▶ **Sunulan metin**:
İbni Ebil Hamayil-i Sevri hazretlerinin hanımı huysuzdu. Kocasına
ağzına geleni söyler, onu rahat bırakmazdı. O mübarek zat da hep
sabrederdi. Yine bir gün hanımının yaptığı huzursuzluktan kurtulmak
için uçarak kaçmıştı. Hanımı arkasından bakıp, (Hele şuna bak, uçup
kaçmakla elimden kurtulacağını sanıyor) diye söylenmişti. Bizim
gibilerin uçması mümkün olmayacağına göre, kaçmak suretiyle kavgadan,
münakaşadan uzak durmaya çalışmalıyız. Haklı olduğumuzu ispata
kalkışmamalıyız!

▶ **Verilen veriler**:
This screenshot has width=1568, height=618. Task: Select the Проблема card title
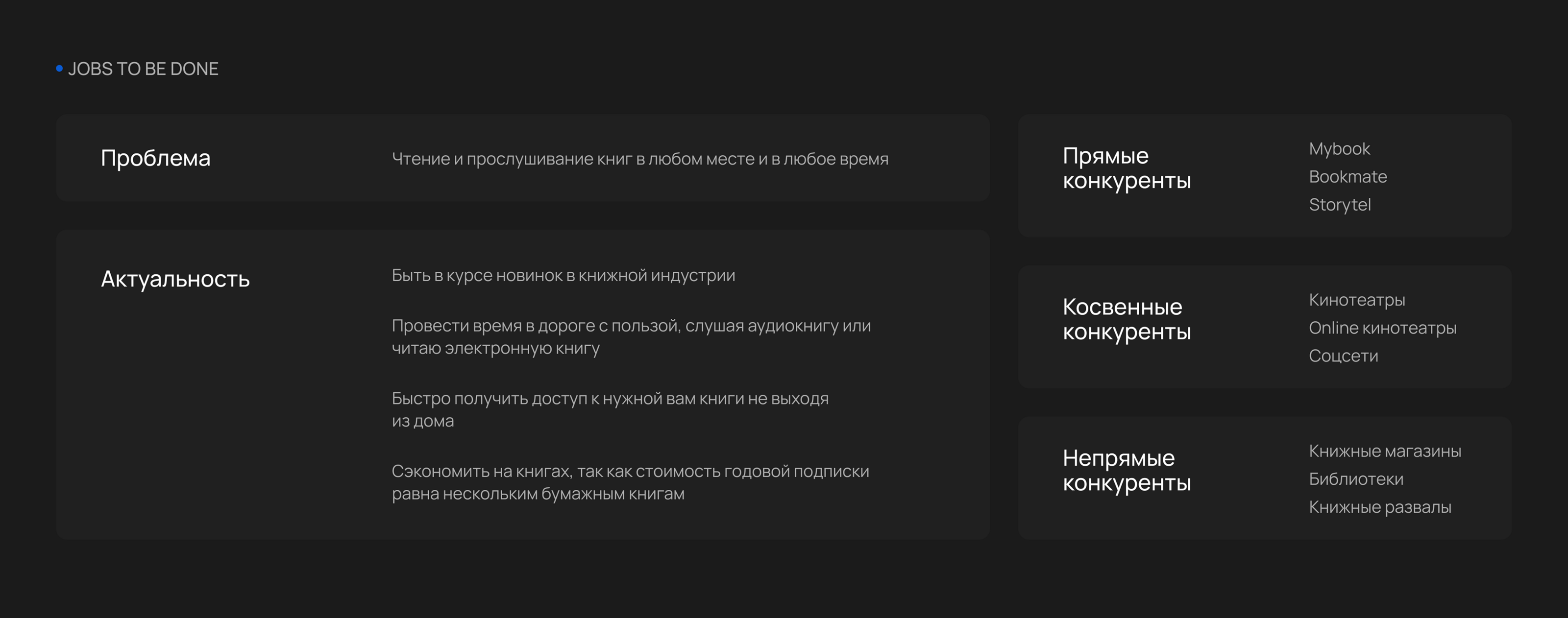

▶ **Görev tanımı 1**:
Sunulan metne göre İbni Ebil Hamayil-i Sevri hazretlerinin bir gün neden uçarak kaçtığını bir ila üç cümleyle açıklayın.
▶ **Görev tanımı 2**:
Sevri hazretleri ile hanımını anlatan metne göre aşağıdaki soruları yanıtlayın.
(a) Hanımı kocasına nasıl davranırdı?
(b) Sevri hazretleri bu davranış karşısında ne yapardı?
(c) Hanımı, uçarak kaçan kocasının arkasından bakıp ne söylendi?
▶ **Görev tanımı 3**:
Sevri hazretleri ile huysuz hanımını anlatan metni son cümlesinden sonra sürdürün.
Veriler, metinden bağımsız ayrı bir malzemedir.

▶ **Görev yanıtı 1**:
Hanımının yaptığı huzursuzluktan kurtulmak için uçarak kaçmıştı. Hanımı huysuzdu, ona ağzına geleni söylüyor ve onu rahat bırakmıyordu.

▶ **Görev yanıtı 2**:
(a) Ağzına geleni söyler, onu rahat bırakmazdı.
(b) Hep sabrederdi.
(c) "Hele şuna bak, uçup kaçmakla elimden kurtulacağını sanıyor" diye söylendi.

▶ **Görev yanıtı 3**:
Hadis-i şeriflerde buyuruldu ki:

(Bir mümin, hanımına kızmasın! Kötü huyu varsa, iyi huyu da olur.) [Müslim]

(Kadın, zayıf yaratılışlıdır. Zayıflığını susarak yenin! Evdeki kusurlarını görmemeye çalışın!) [İbni Lal]

(Müslümanların iman yönünden en üstünü, ahlakı en güzel olanı, hanımına, en iyi, en lütufkâr davranandır.) [Tirmizi]

(Müslümanların en iyisi, en faydalısı, hanımına en iyi, en faydalı
olandır. Sizin aranızda hanımına karşı en iyi, en hayırlı, en faydalı
olan benim.) [Nesai]

(Hanımının ve çocuklarının haklarını ifa etmeyenin namazları, oruçları kabul olmaz.) [Mürşid-ün-nisa]

(Kocası razı oluncaya kadar, kadının namazları ve hiçbir iyiliği kabul olmaz.) [Taberani]

(Namazları kabul olmaz) demek, namaz borcundan kurtulur, fakat namaz
kılmakla meydana gelecek büyük sevaba kavuşamaz demektir. Namazı boşa
gider demek değildir. Bir kadından kocası razı olmazsa, kadın,
günahının cezasını çektikten sonra, Cennete girer. Cennete sadece
kâfirler girmez.
Müslümanın günahı çok olsa da, sonunda mutlaka Cennete girer. Kur’an-ı kerimde mealen buyuruluyor ki:

(İyi kadınlar, Allah’a itaat eder ve
kocalarının haklarını gözetir. Kocaları yokken, onların namuslarını ve
mallarını, Allah’ın yardımı ile korurlar.)

[Nisa 34]


Eve gelince hanımına selam verip hatırını sormalı, üzüntü ve sevincine
ortak olmalıdır. Çünkü, o başkalarından ümitsiz ve yalnız kendisine
alışmış bulunan dostu, dert ortağı, kendini neşelendiricisi,
çocuklarının yetiştiricisi ve çeşitli ihtiyaçlarının gidericisidir.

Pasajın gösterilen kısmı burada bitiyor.